Paris en retrait, Moscou et Pékin en avance rapide
Brazzaville fut longtemps une escale indispensable de la coopération militaire française. Depuis 2020, les rotations d’instructeurs de l’opération Corymbe se sont espacées, reflet de la volonté française de concentrer ses moyens sur le Sahel. Dans ce vide relatif, la Russie a flairé l’opportunité : l’accord de défense signé en mai 2022 prévoit la formation de cadres congolais à Riazan et l’entretien, à coût préférentiel, des hélicoptères Mi-24 hérités des années soviétiques. Pékin, de son côté, équipe depuis 2018 la base navale de Pointe-Noire d’un système de radars côtiers visant à sécuriser le couloir maritime qui mène aux terminaux pétroliers opérés par la China National Offshore Oil Corporation. « Le Congo teste un système d’équilibrisme qui rappelle celui de l’Angola », observe Niagalé Bagayoko, présidente de l’African Security Sector Network.
Le golfe de Guinée, artère pétrolière et théâtre de piraterie
Si les statistiques de l’Organisation maritime internationale montrent une légère baisse des actes de piraterie depuis 2021, le golfe de Guinée concentre encore le double du risque observé au large de la Somalie. Pour un pays dont 85 % des barils s’écoulent par voie maritime, chaque attaque fait trembler les revenus fiscaux. Les patrouilleurs P400 fournis par la France dans les années 1990 sont en fin de vie ; leur remplacement par deux OPV de 1 200 t construits à Wuhan est attendu fin 2024. Cette modernisation navale s’accompagne d’un ambitieux centre de fusion de l’information maritime à Pointe-Noire, financé par l’Union européenne, qui doit agréger les données AIS, les images satellitaires Copernicus et les rapports des compagnies pétrolières.
Derrière le jargon technique, l’enjeu est diplomatique : convaincre les voisins que le Congo peut coordonner une réponse multinationale aux actes illicites sans se faire l’arbitre de la manne pétrolière régionale.

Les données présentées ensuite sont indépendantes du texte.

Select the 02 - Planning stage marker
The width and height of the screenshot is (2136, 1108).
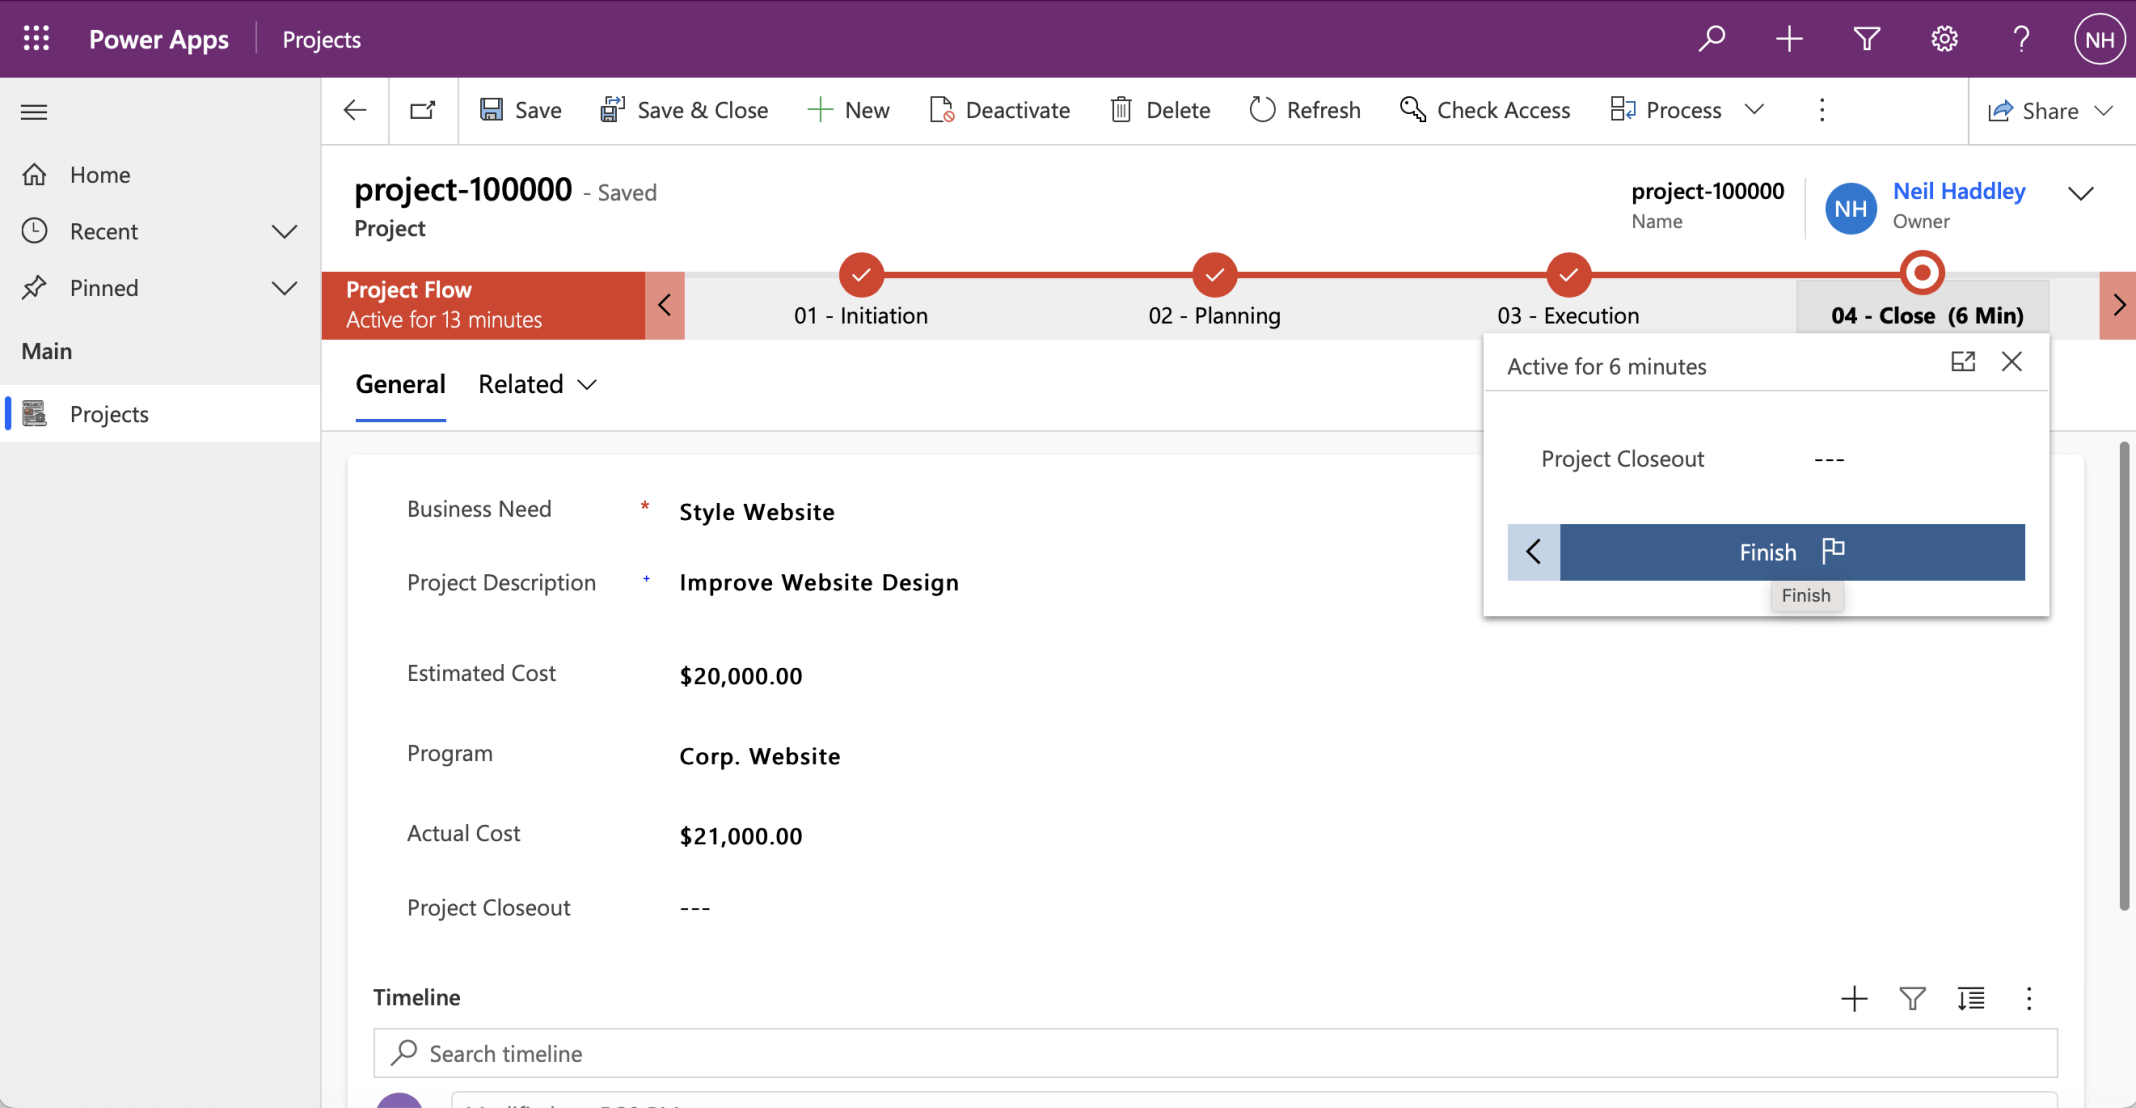[1214, 275]
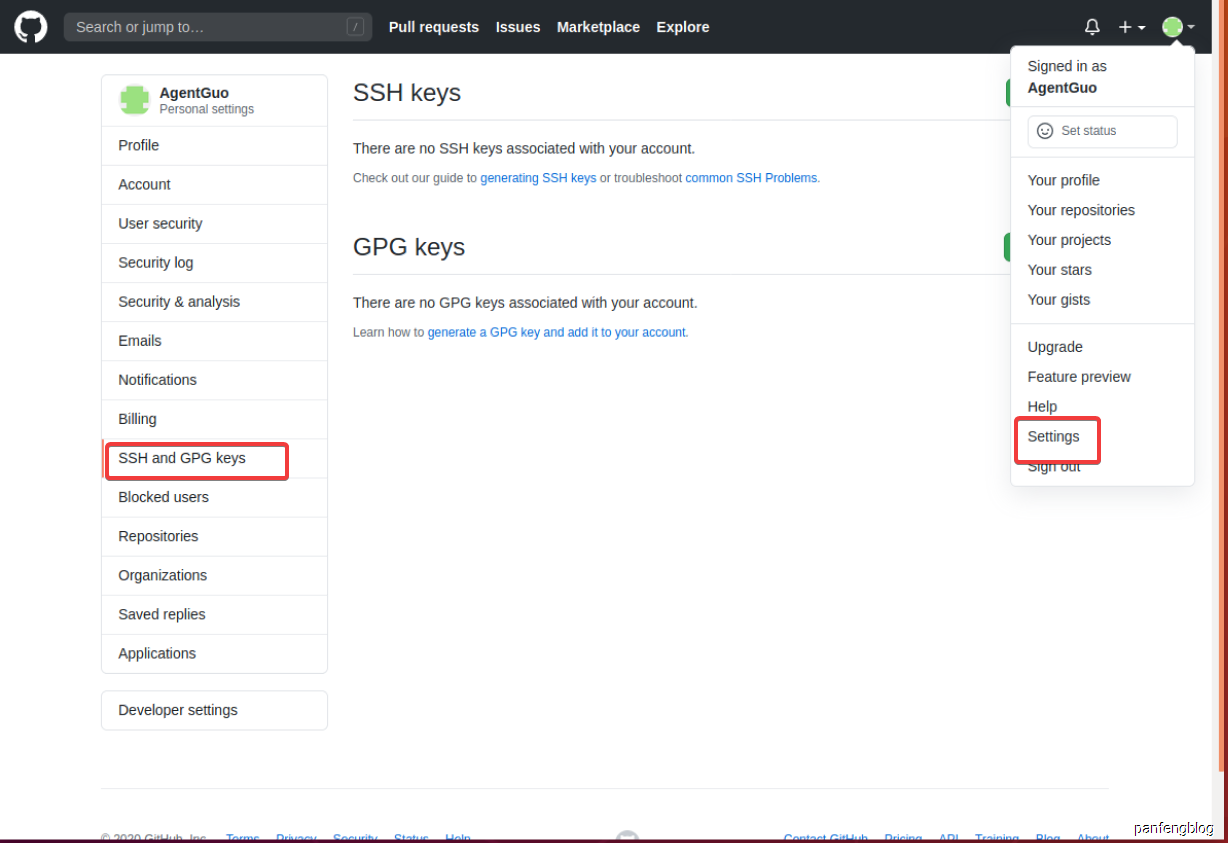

Libreville, fraîchement sortie d’un putsch, y voit surtout une tentative d’hégémonie. Brazzaville promet la transparence, mais maintient la direction du centre sous uniforme congolais.
Entre modernisation et dépendance : quel futur pour la doctrine congolaise ?
Le projet de loi de programmation militaire 2024-2028, débattu à l’Assemblée nationale, prévoit une hausse budgétaire limitée à 0,2 % du PIB par an, insuffisante selon les officiers pour entretenir simultanément l’armée de terre et la flotte côtière. Sous pression de la jeunesse urbaine, le gouvernement cherche à redéployer une partie des crédits vers la sécurité intérieure – notamment la lutte contre la criminalité issue de l’orpaillage clandestin dans la Sangha. Le risque, soulignent plusieurs analystes, serait de maintenir durablement une architecture sécuritaire où la garde présidentielle absorbe la majorité des ressources, reproduisant le schéma de dépendance d’État patrimonial.
À court terme, Brazzaville continuera de jouer la carte de la diversification des partenaires, dans l’espoir de tirer le meilleur prix technique et politique de chaque fournisseur. À plus long terme, la viabilité de cette posture reposera sur la capacité du pays à articuler défense, gouvernance et transition énergétique. Autant de chantiers qui dépasseront l’horizon du mandat actuel, mais auxquels l’actuel establishment militaire semble prêter, pour la première fois, une oreille attentive.